The new data portal will be rolled out in phases. In the first phase, officially launched on August 24, 2020, the Data Collection phase is prioritised. This means that most of the data portal is geared towards encouraging visitors to contribute to the data collection process, and progress will be shown from a data collection perspective. This goes hand in hand with two online courses rolled out by Metabolism of Cities, which are geared towards training people in the data collection process.

Once sufficient data has been collected to provide a solid information baseline will the next phase be rolled out. In this phase, Data Processing is the focal point. This entails reviewing, tagging, and properly storing all data and information loaded into the system in the previous phase. Metabolism of Cities plans to roll out another course to collaborate with participants that are enthusiastic about getting their own city online. This process is scheduled to start in September 2020.
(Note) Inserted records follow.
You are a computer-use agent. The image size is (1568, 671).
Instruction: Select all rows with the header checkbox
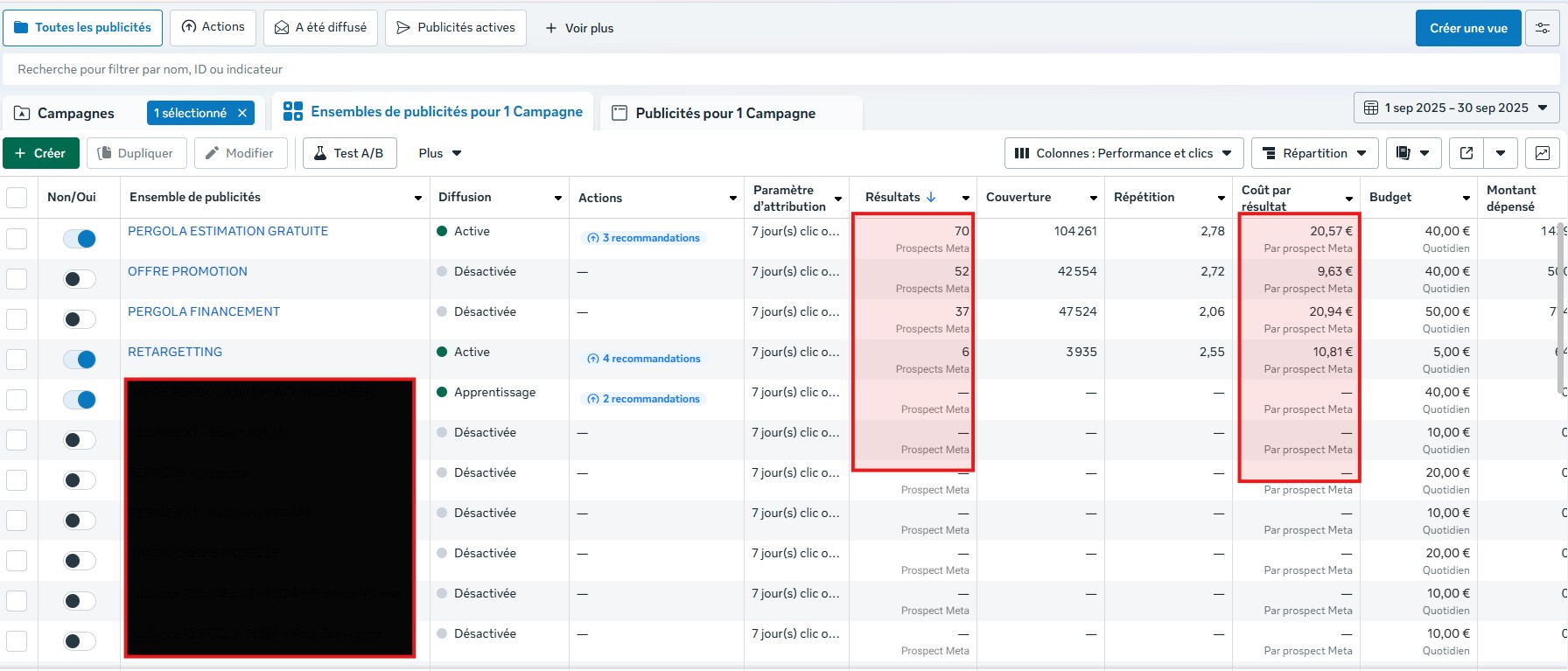(x=17, y=198)
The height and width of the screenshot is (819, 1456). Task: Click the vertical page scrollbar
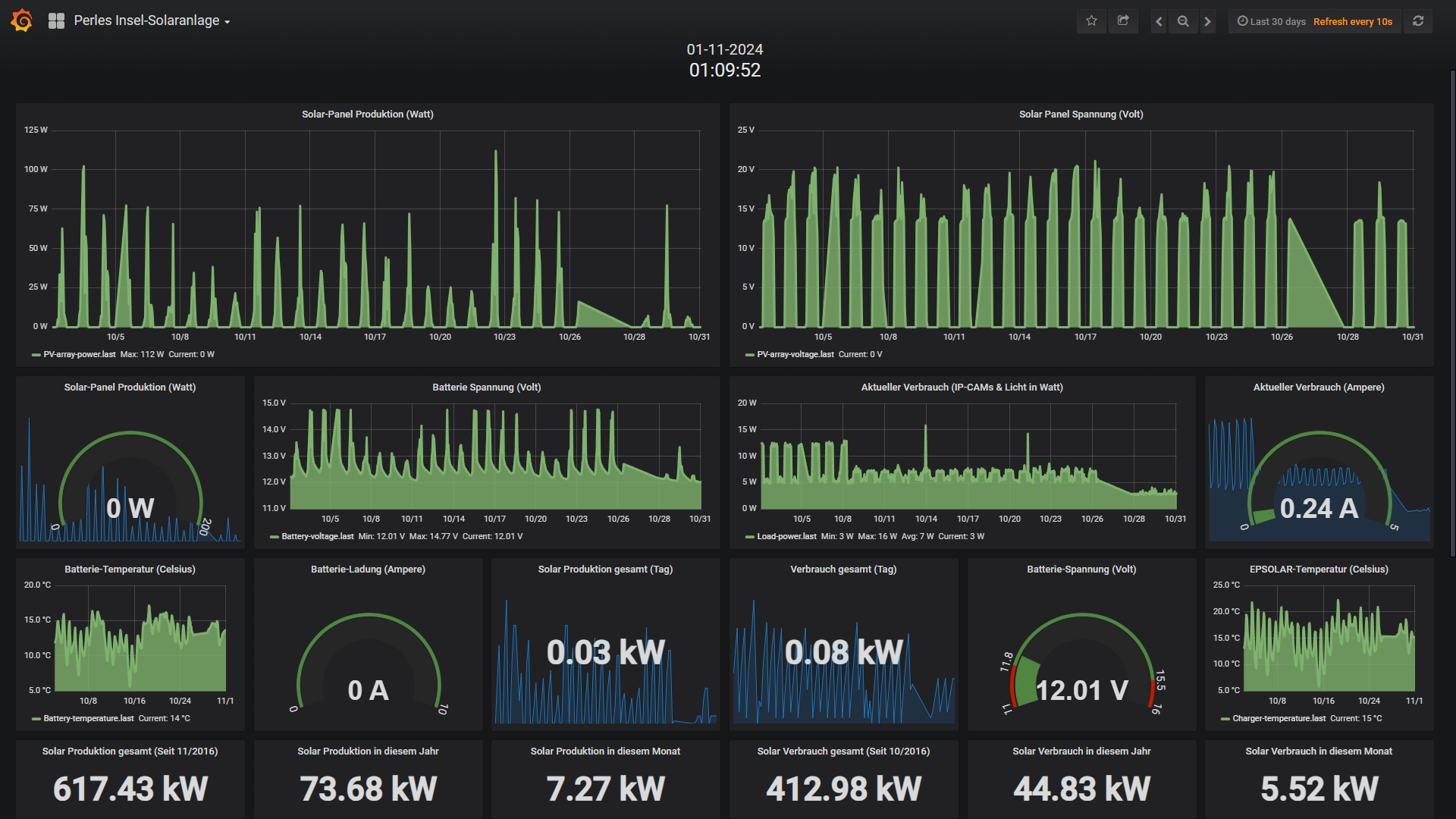[x=1451, y=315]
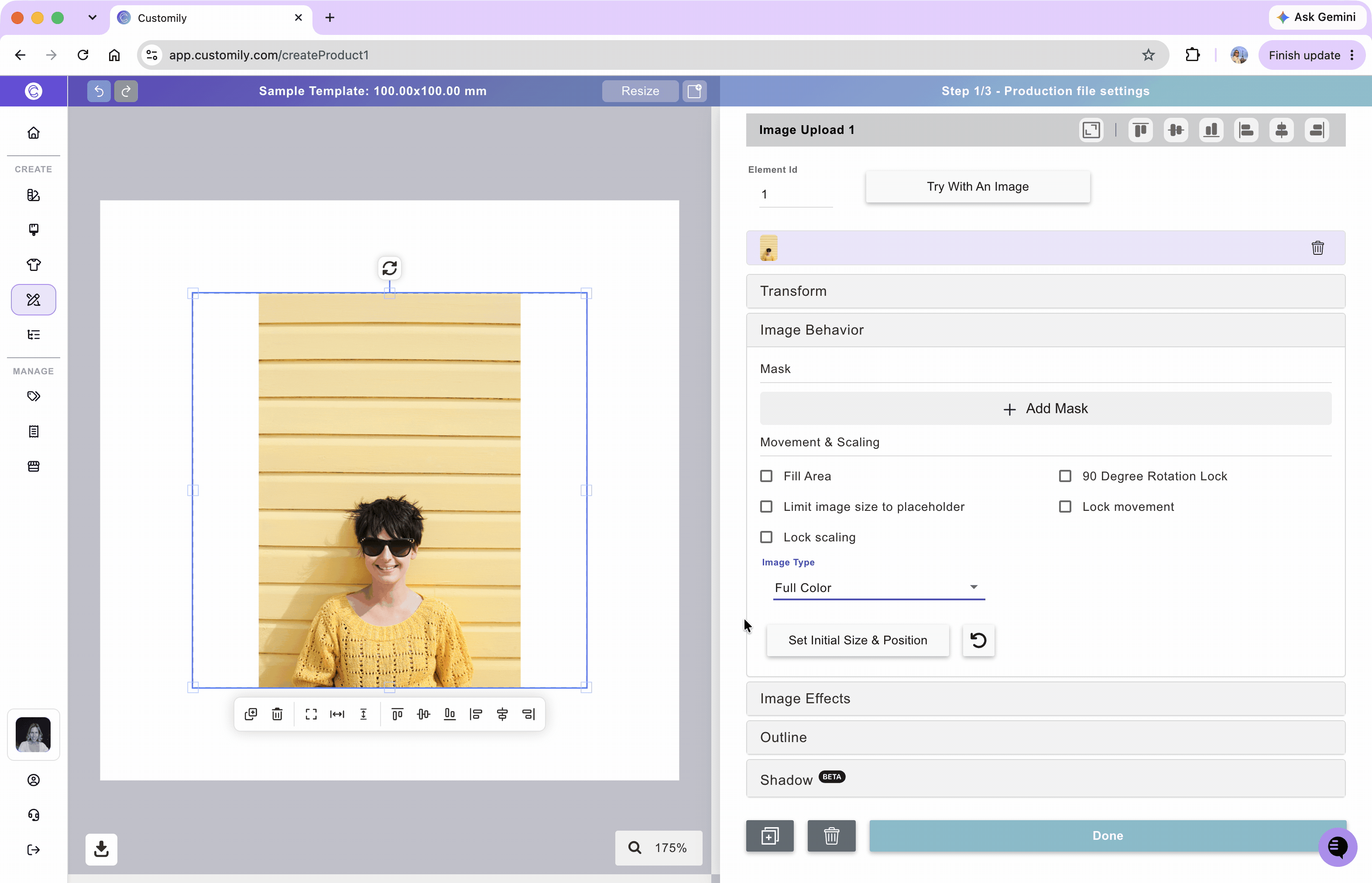
Task: Open the t-shirt products icon in sidebar
Action: (34, 264)
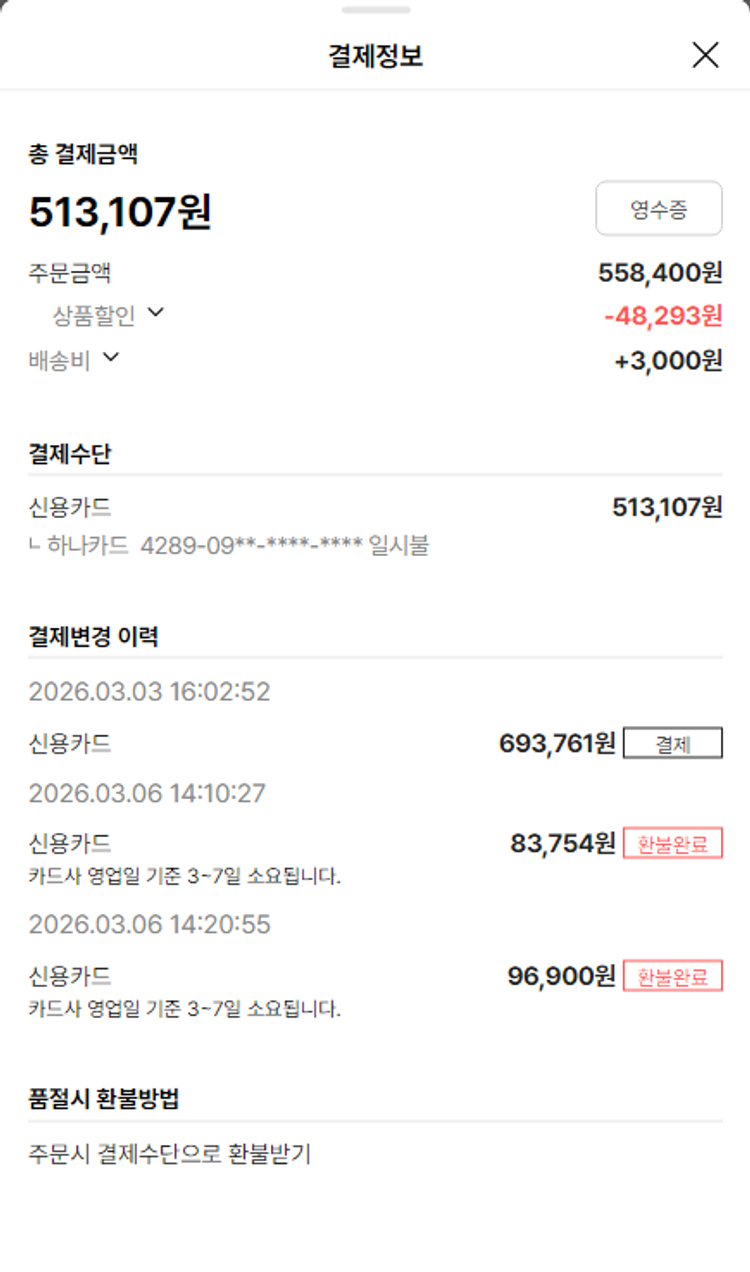Click the 결제정보 header title

375,56
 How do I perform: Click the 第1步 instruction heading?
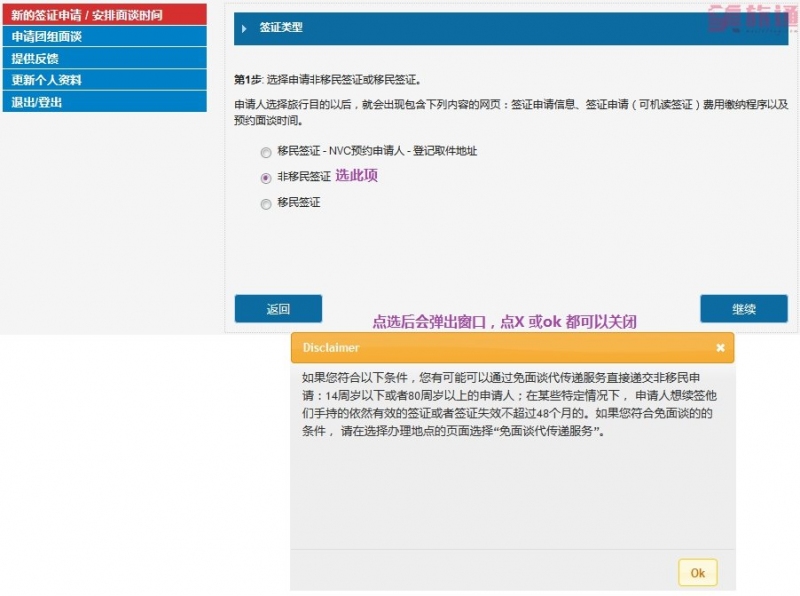click(327, 79)
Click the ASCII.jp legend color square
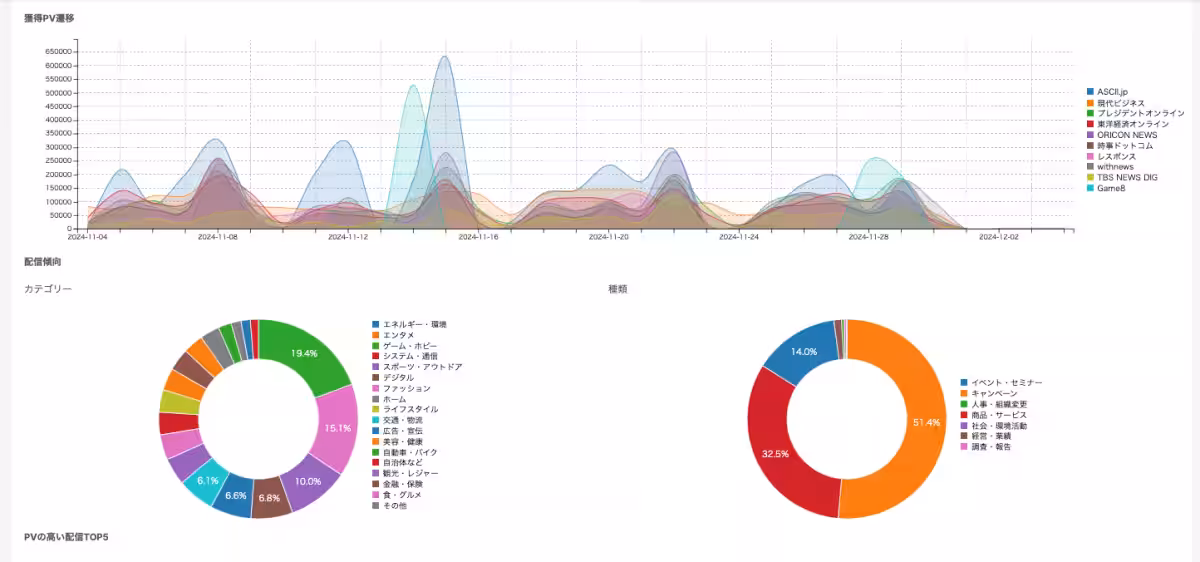Screen dimensions: 1200x562 1091,92
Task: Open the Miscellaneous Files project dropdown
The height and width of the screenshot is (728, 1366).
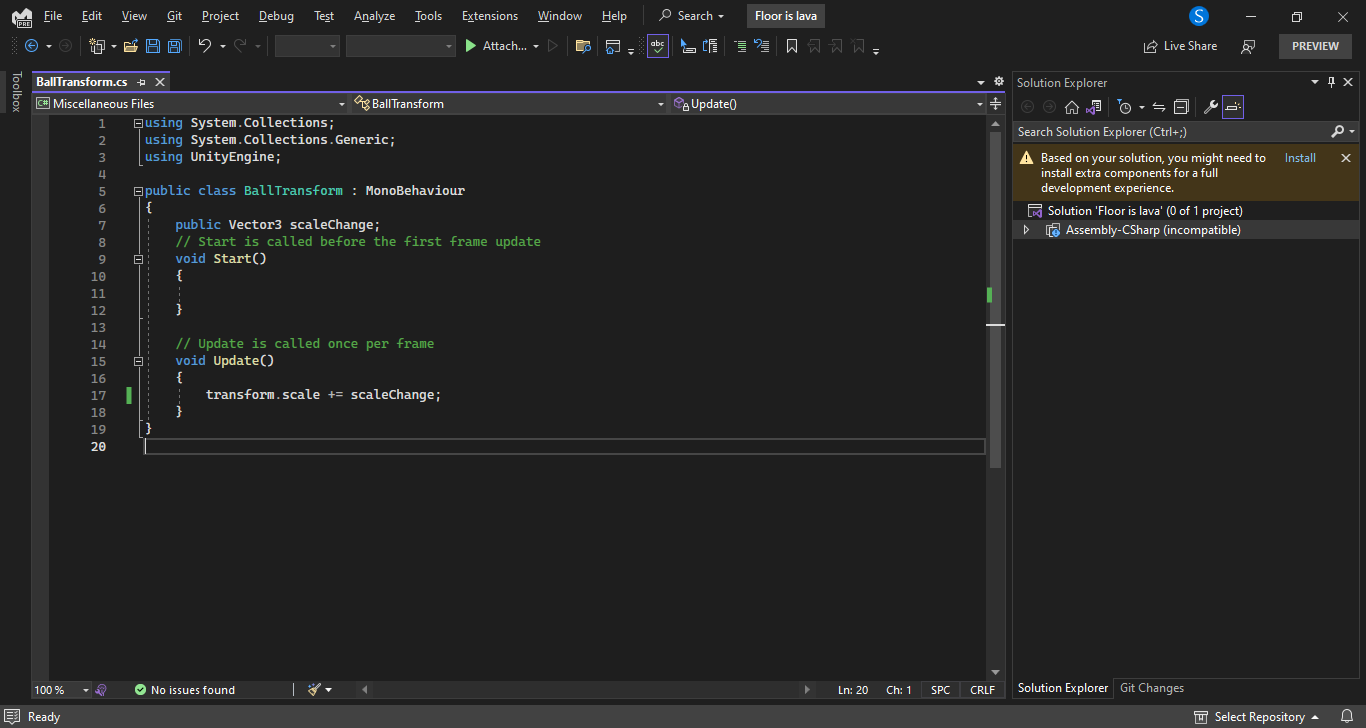Action: 190,104
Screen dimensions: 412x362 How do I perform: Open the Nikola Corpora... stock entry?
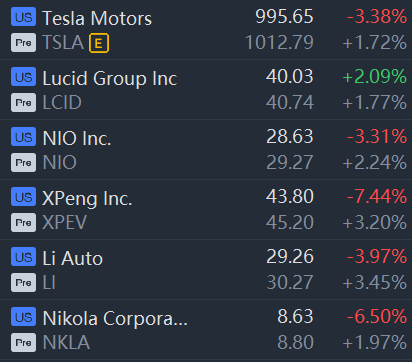coord(206,329)
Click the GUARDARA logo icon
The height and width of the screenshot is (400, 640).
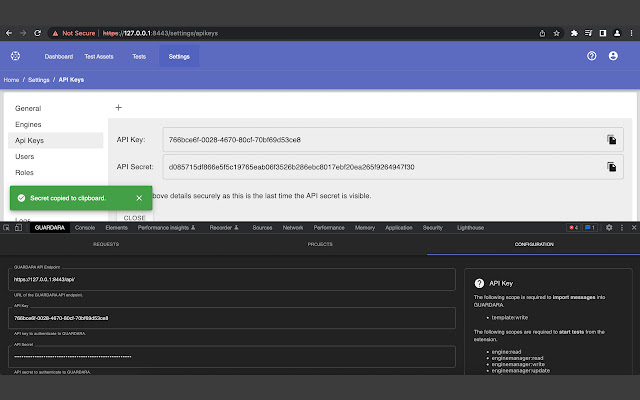(x=15, y=56)
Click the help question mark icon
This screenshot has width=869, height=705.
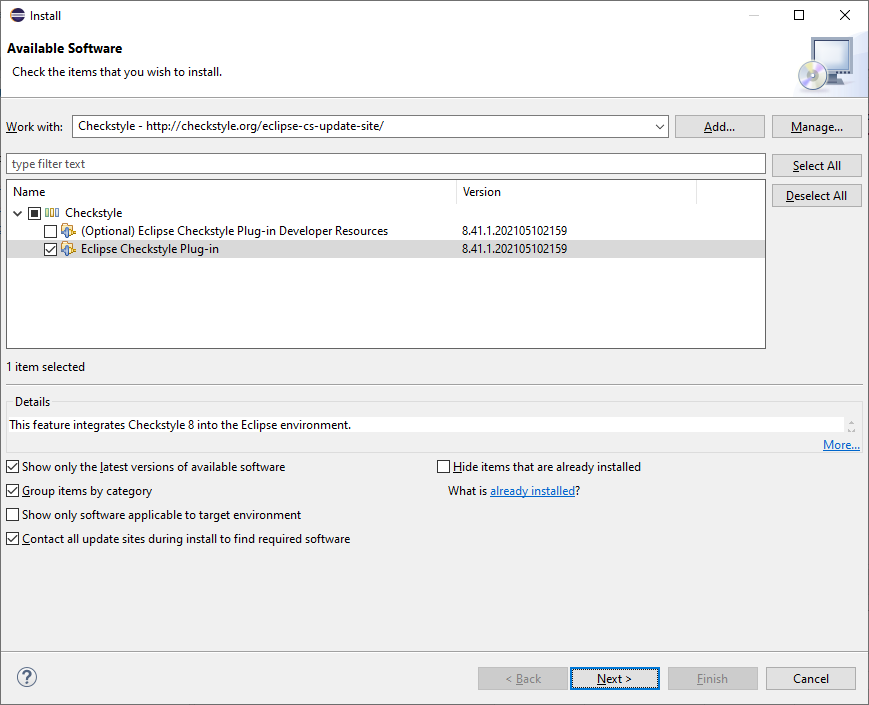[27, 677]
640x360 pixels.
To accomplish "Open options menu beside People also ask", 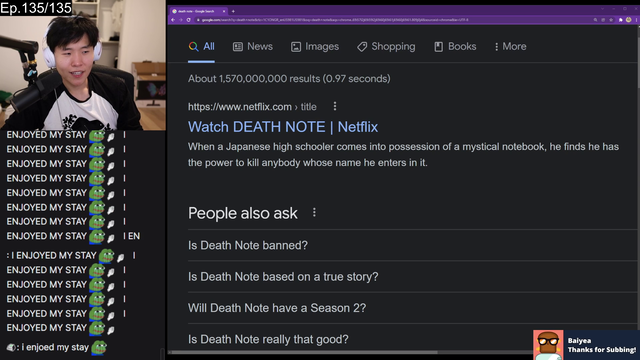I will (314, 212).
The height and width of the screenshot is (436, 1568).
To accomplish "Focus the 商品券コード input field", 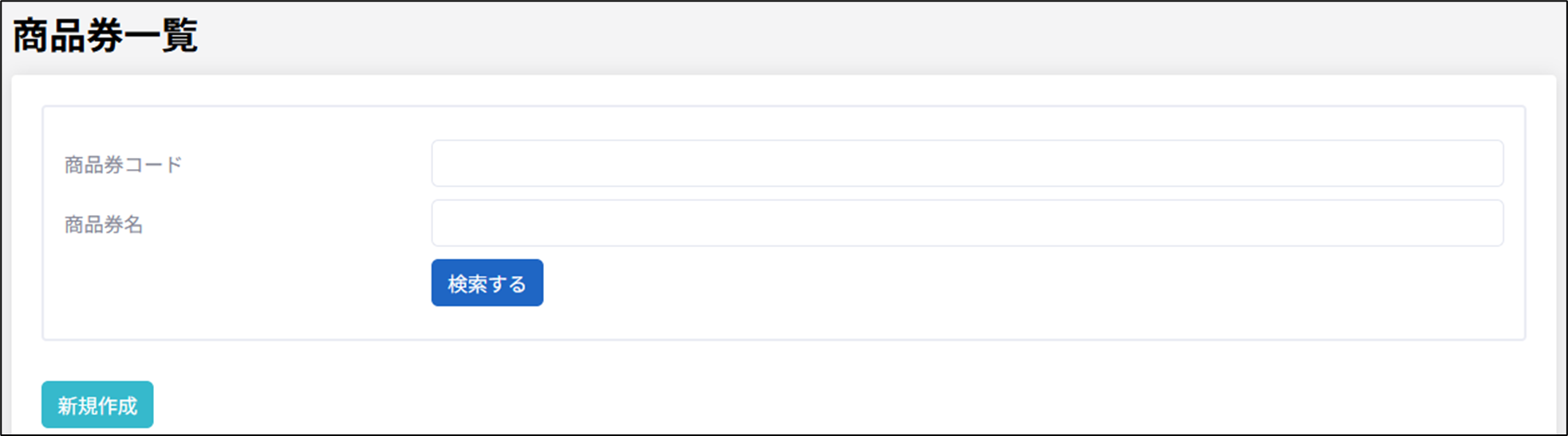I will click(967, 163).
In the last quarter of 2020, a number of tools and features will be rolled out to allow for Data Analysis. The exact make-up of those phase is still to be determined, but by using the information previously uploaded, and by combining the various types of information available (stocks, flows, demographics, economics, etc) there are many opportunities to obtain new insights and to find ways to translate these data into sources of information for policy making and monitoring.